Exercise goal => Please return all of the data exactly as written.
☆ ☆ ☆ ☆
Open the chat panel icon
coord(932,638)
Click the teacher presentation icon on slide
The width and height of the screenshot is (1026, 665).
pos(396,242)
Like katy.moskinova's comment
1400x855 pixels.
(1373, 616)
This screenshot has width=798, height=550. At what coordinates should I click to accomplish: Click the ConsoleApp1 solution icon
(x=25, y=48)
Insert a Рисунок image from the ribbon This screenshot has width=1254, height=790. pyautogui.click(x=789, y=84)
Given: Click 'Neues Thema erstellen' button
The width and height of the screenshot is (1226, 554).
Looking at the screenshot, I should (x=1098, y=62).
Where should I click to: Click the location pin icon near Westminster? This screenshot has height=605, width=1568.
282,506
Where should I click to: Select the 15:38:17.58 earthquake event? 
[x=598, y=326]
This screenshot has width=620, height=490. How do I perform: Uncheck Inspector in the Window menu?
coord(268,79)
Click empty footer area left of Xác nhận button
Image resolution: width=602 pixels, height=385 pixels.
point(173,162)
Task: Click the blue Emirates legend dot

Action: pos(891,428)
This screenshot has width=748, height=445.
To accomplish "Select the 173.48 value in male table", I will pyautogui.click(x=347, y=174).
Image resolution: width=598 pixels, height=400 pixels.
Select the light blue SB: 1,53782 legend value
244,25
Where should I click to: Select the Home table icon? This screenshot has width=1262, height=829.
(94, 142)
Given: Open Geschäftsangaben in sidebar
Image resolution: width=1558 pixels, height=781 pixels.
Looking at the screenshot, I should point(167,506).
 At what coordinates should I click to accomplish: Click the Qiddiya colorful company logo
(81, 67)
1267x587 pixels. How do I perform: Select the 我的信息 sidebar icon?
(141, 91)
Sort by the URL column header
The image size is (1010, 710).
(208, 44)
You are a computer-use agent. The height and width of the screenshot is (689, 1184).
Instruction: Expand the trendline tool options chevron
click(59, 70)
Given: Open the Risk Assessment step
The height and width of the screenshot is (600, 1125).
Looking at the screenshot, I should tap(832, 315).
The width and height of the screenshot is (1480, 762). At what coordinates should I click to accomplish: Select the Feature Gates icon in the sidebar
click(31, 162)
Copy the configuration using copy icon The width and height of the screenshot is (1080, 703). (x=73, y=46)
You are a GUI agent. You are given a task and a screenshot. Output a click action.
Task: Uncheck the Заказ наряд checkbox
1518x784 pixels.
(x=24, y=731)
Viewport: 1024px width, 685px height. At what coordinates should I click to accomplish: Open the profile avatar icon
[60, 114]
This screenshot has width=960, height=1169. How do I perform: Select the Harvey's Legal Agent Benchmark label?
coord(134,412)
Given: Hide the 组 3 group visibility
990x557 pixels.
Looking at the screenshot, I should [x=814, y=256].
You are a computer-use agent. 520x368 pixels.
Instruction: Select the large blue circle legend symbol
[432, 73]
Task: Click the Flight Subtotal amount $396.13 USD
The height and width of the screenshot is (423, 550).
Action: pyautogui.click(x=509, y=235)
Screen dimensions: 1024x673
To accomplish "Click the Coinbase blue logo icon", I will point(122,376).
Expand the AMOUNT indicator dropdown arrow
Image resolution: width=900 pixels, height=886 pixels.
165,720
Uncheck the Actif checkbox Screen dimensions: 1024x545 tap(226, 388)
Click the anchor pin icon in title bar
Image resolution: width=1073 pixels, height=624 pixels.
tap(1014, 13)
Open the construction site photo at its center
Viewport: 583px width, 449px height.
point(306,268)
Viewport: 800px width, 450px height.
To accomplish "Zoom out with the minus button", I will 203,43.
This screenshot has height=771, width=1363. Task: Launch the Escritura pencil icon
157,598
☆ ☆ ☆ ☆
Output =>
Open the chat panel icon
coord(932,638)
Click the teacher presentation icon on slide
The width and height of the screenshot is (1026, 665).
pos(396,242)
Like katy.moskinova's comment
1400x855 pixels.
(1373, 616)
This screenshot has width=798, height=550. At what coordinates should I click to accomplish: Click the ConsoleApp1 solution icon
(x=25, y=48)
Insert a Рисунок image from the ribbon This screenshot has width=1254, height=790. pyautogui.click(x=789, y=84)
Given: Click 'Neues Thema erstellen' button
The width and height of the screenshot is (1226, 554).
Looking at the screenshot, I should (x=1098, y=62).
Where should I click to: Click the location pin icon near Westminster? This screenshot has height=605, width=1568.
282,506
Where should I click to: Select the 15:38:17.58 earthquake event? 
[x=598, y=326]
This screenshot has width=620, height=490. How do I perform: Uncheck Inspector in the Window menu?
coord(268,79)
Click empty footer area left of Xác nhận button
Image resolution: width=602 pixels, height=385 pixels.
point(173,162)
Task: Click the blue Emirates legend dot

Action: pos(891,428)
This screenshot has width=748, height=445.
To accomplish "Select the 173.48 value in male table", I will pyautogui.click(x=347, y=174).
Image resolution: width=598 pixels, height=400 pixels.
Select the light blue SB: 1,53782 legend value
244,25
Where should I click to: Select the Home table icon? This screenshot has width=1262, height=829.
(94, 142)
Given: Open Geschäftsangaben in sidebar
Image resolution: width=1558 pixels, height=781 pixels.
Looking at the screenshot, I should point(167,506).
 At what coordinates should I click to accomplish: Click the Qiddiya colorful company logo
(81, 67)
1267x587 pixels. How do I perform: Select the 我的信息 sidebar icon?
(141, 91)
Sort by the URL column header
The image size is (1010, 710).
(208, 44)
You are a computer-use agent. The height and width of the screenshot is (689, 1184).
Instruction: Expand the trendline tool options chevron
click(59, 70)
Given: Open the Risk Assessment step
The height and width of the screenshot is (600, 1125).
Looking at the screenshot, I should tap(832, 315).
The width and height of the screenshot is (1480, 762). At what coordinates should I click to accomplish: Select the Feature Gates icon in the sidebar
click(31, 162)
Copy the configuration using copy icon The width and height of the screenshot is (1080, 703). (x=73, y=46)
You are a GUI agent. You are given a task and a screenshot. Output a click action.
Task: Uncheck the Заказ наряд checkbox
1518x784 pixels.
(x=24, y=731)
Viewport: 1024px width, 685px height. At what coordinates should I click to accomplish: Open the profile avatar icon
[60, 114]
This screenshot has width=960, height=1169. How do I perform: Select the Harvey's Legal Agent Benchmark label?
coord(134,412)
Given: Hide the 组 3 group visibility
990x557 pixels.
Looking at the screenshot, I should [x=814, y=256].
You are a computer-use agent. 520x368 pixels.
Instruction: Select the large blue circle legend symbol
[432, 73]
Task: Click the Flight Subtotal amount $396.13 USD
The height and width of the screenshot is (423, 550).
Action: pyautogui.click(x=509, y=235)
Screen dimensions: 1024x673
To accomplish "Click the Coinbase blue logo icon", I will point(122,376).
Expand the AMOUNT indicator dropdown arrow
Image resolution: width=900 pixels, height=886 pixels.
165,720
Uncheck the Actif checkbox Screen dimensions: 1024x545 tap(226, 388)
Click the anchor pin icon in title bar
Image resolution: width=1073 pixels, height=624 pixels.
tap(1014, 13)
Open the construction site photo at its center
Viewport: 583px width, 449px height.
point(306,268)
Viewport: 800px width, 450px height.
To accomplish "Zoom out with the minus button", I will 203,43.
This screenshot has height=771, width=1363. Task: Launch the Escritura pencil icon
157,598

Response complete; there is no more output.